There’s an awful lot about our culture that suggests we don’t value teachers nearly as much as we should, which is a shame. I can’t think of many roles as important as that of teacher. I’m sure even teachers themselves don’t always realize just how powerful an impact they have on some of the lives they touch, and I wish we all spent more time telling them.
There have been so many who have had made a difference to me, and one of the first that comes to mind is Coach Wright, my 10th grade science teacher, whose prolific use of sports analogies made it fun and easy to learn basic chemistry. An especially warm and laid-back teacher, Coach Wright was kind and patient with all of his students, but he made a difference with me by noticing my enthusiasm for science and eagerness to learn early in the first semester.
He took me aside to tell me he thought I had a special talent for chemistry and a bright future as a scientist, and spent the rest of the year enthusiastically cheering on my every success in and out of his class. It might not have seemed like much to him, but that little bit of extra attention and encouragement literally changed the way I looked at myself and my academic potential.
Although Coach Wright may have suspected there were problems in my life, I doubt he could have known I was growing up with a deeply troubled, abusive parent who made a sport of telling me I was stupid and destined to fail at life. This parent told me I’d always been weak in science and math, “like most girls,” and would likely only embarrass myself by pursuing my childhood dream of becoming a doctor.
Fortunately for me, that negative voice was countered by that of a warm and supportive mother who encouraged me to reach for the stars, but my more critical parent nevertheless left a lingering shadow of doubt in my young mind as to whether I, as an intellectually inferior female, had the capacity to excel at math and science.
Coach Wright could not possibly have known how much it meant to an insecure teenage girl to be told she had a knack for science, but he made his mark nonetheless. His enthusiasm for my future would help motivate me all the way through four years of studying chemistry and biology in college.

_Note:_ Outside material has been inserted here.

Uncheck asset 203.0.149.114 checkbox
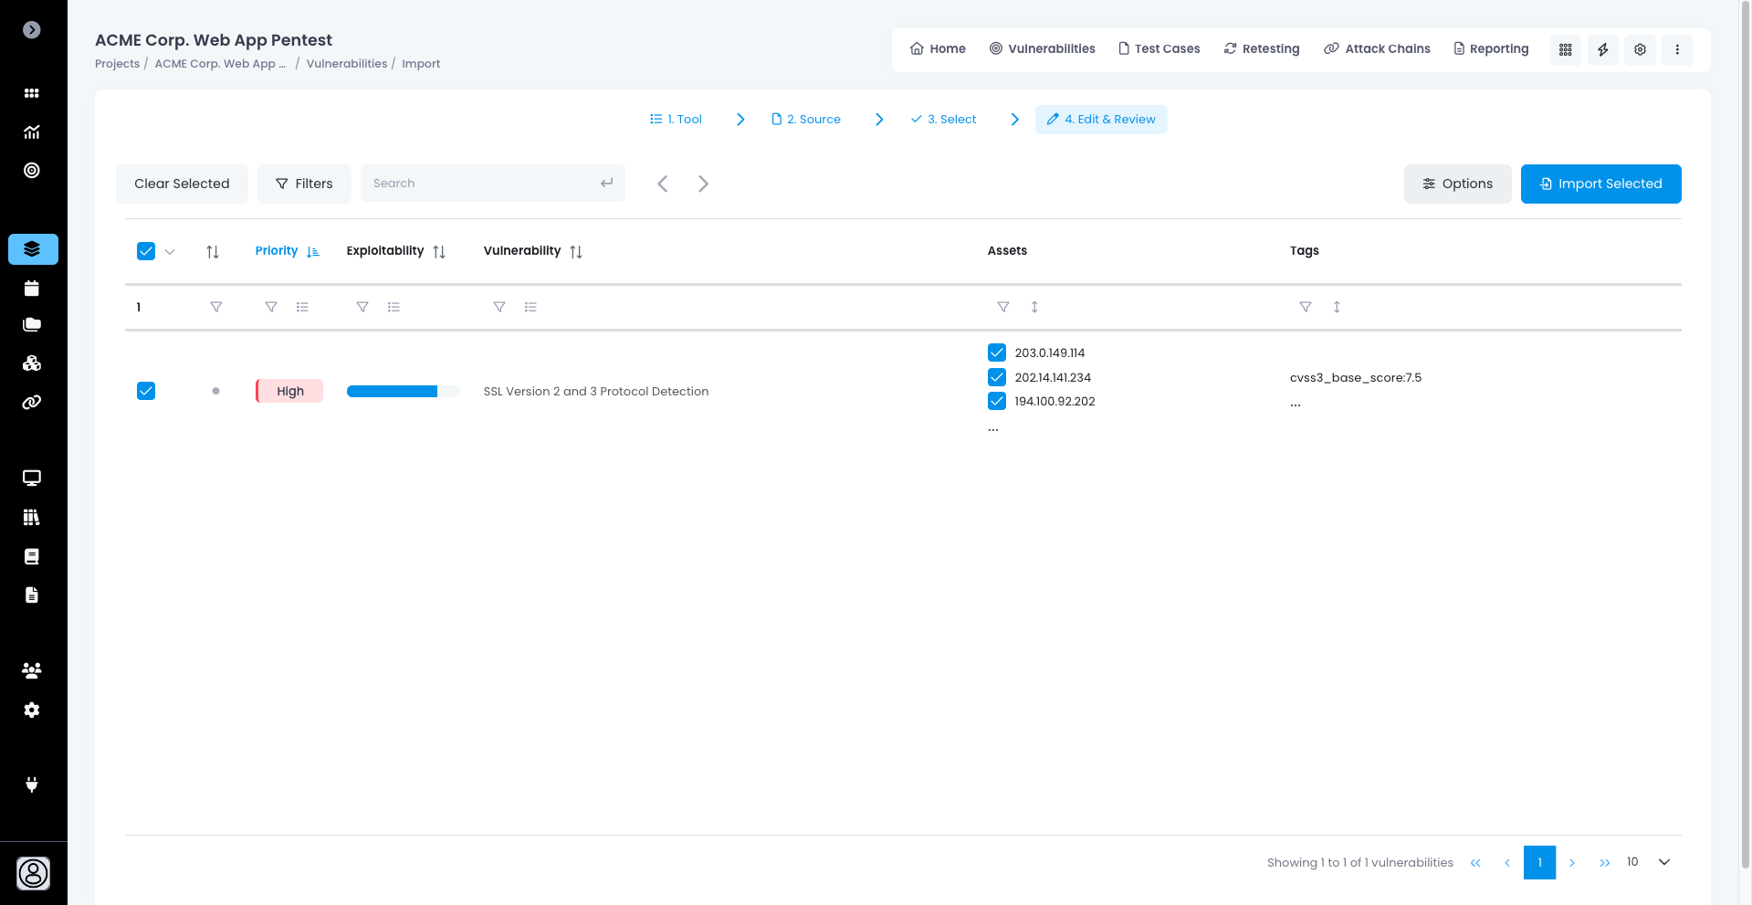The width and height of the screenshot is (1752, 905). coord(997,353)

My interests ultimately pulled me in another direction, and I never did find my calling in science, but thanks to Coach Wright, I knew I could have done it had I wanted to. He believed in me at a time I needed it most, and that was enough to inspire me to believe in myself. I can only hope my own children continue to collect their own share of positive memories and enriching student-teacher relationships throughout their academic careers.
I feel so thankful for all of their wonderful teachers throughout the years, including the lovely ladies who have meant so much to my kids this past year; specifically Mrs. Booker, who inspired a love of learning in my second grader and a passion for math I hope he keeps for a lifetime, and Ms. Oschwald and Ms. Bohentin, who encouraged my daughter to believe in herself and look forward to the new challenges of middle school with excitement and enthusiasm.
They have all made such a tremendous difference in my kids’ lives and I’m so grateful for their dedication and sacrifice.
Please consider thanking a teacher today and letting them know how much you appreciate their service. At the very least, take a moment to quietly reflect on your gratitude for the special teachers who made a difference in your life. There can’t be many jobs more challenging, and they need to hear they are appreciated for the wonderful difference they make in the world.